Just over a year after New York City Mayor Bill de Blasio and Police Commissioner William Bratton announced a new initiative to reduce the number of arrests the NYPD makes for low-level marijuana possession, fewer people are finding themselves in cuffs across the Big Apple.
Through October 20th, the New York Post reported, the NYPD arrested 18,120 people for marijuana possession and ticketed more than 13,081 people $100, a 40% drop in arrests from the year before but roughly the same number of tickets issued during the entire years of 2013 and 2014.
It's a less stringent system than the NYPD's approach to marijuana law enforcement in 2014, when nearly 30,000 marijuana aficionados found themselves arrested throughout the city. But make no mistake—NYC is still not a great place to get caught with weed, particularly if you're poor, a person of color or live in a precinct where officers are still making low-level marijuana busts.
According to Drug Policy Alliance Policy Coordinator Chris Alexander, 2015's reduced number of arrests still leaves the city with one of the biggest street-level enforcement operations in the country. The policy change is "noticeably beneficial" to communities of color across the city, he said, but for many white New Yorkers, he said, a ticket instead of handcuffs was already the norm.
"Even with the reduction in arrests, NYC is still the marijuana arrest capital, rivaled only by Chicago, where they have taken similar steps in recent years of issuing tickets for possession of small amounts and where they have also seen the great racial disparities of enforcement of marijuana prohibition," Alexander explained.
"The police department has not yet released the racial demographic data of the people being ticketed," he added. "... The policy change has not benefited the communities less subject to policing because those communities were not the ones being arrested or overly policed."
Law Enforcement Against Prohibition's Joanne Naughton, a former undercover NYPD detective and lieutenant in Manhattan and the Bronx, said the arrests would cease once prosecutors and police brass stopped tolerating them.
"What they're telling the public is one thing,” Naughton says. “But they're not telling cops, 'Do not make these stops unless you have a constitutional reason to do it. And don't tell people for no good reason to empty out their pockets.'"
"[Police] do what they're told to do," she added. "If the prosecutors in New York City, the D.A.s, said, 'Don't bring me any marijuana arrests. I don't care where they come from. I don't want to see marijuana,' you wouldn't see cops making marijuana arrests. It's that simple. Obviously, they're not hearing it."

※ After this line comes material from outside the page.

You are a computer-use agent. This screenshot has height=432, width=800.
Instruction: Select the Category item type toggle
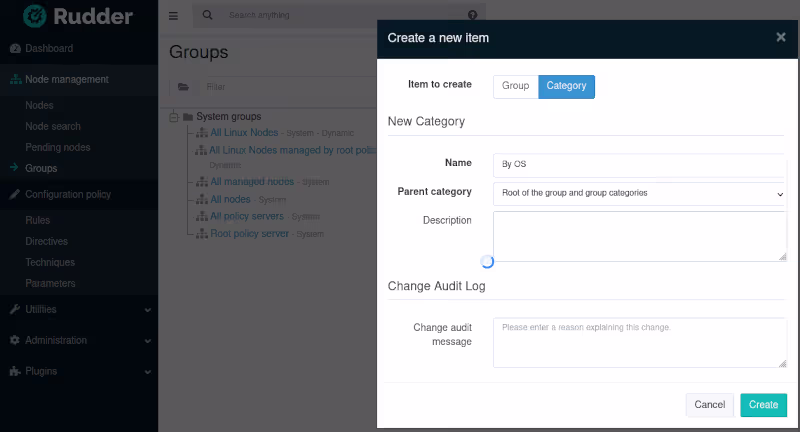point(566,87)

Naughton cautioned that the rising number of tickets being issued for weed in the city are far from consequence-free.
"People get summonses instead of being arrested," she added. "Then they don't show up in court and there's warrant issued for them."
"The problem is not that there are more or less marijuana arrests, the problem is that it is a crime to possess or sell any of these substances that Americans want to use," Naughton concluded.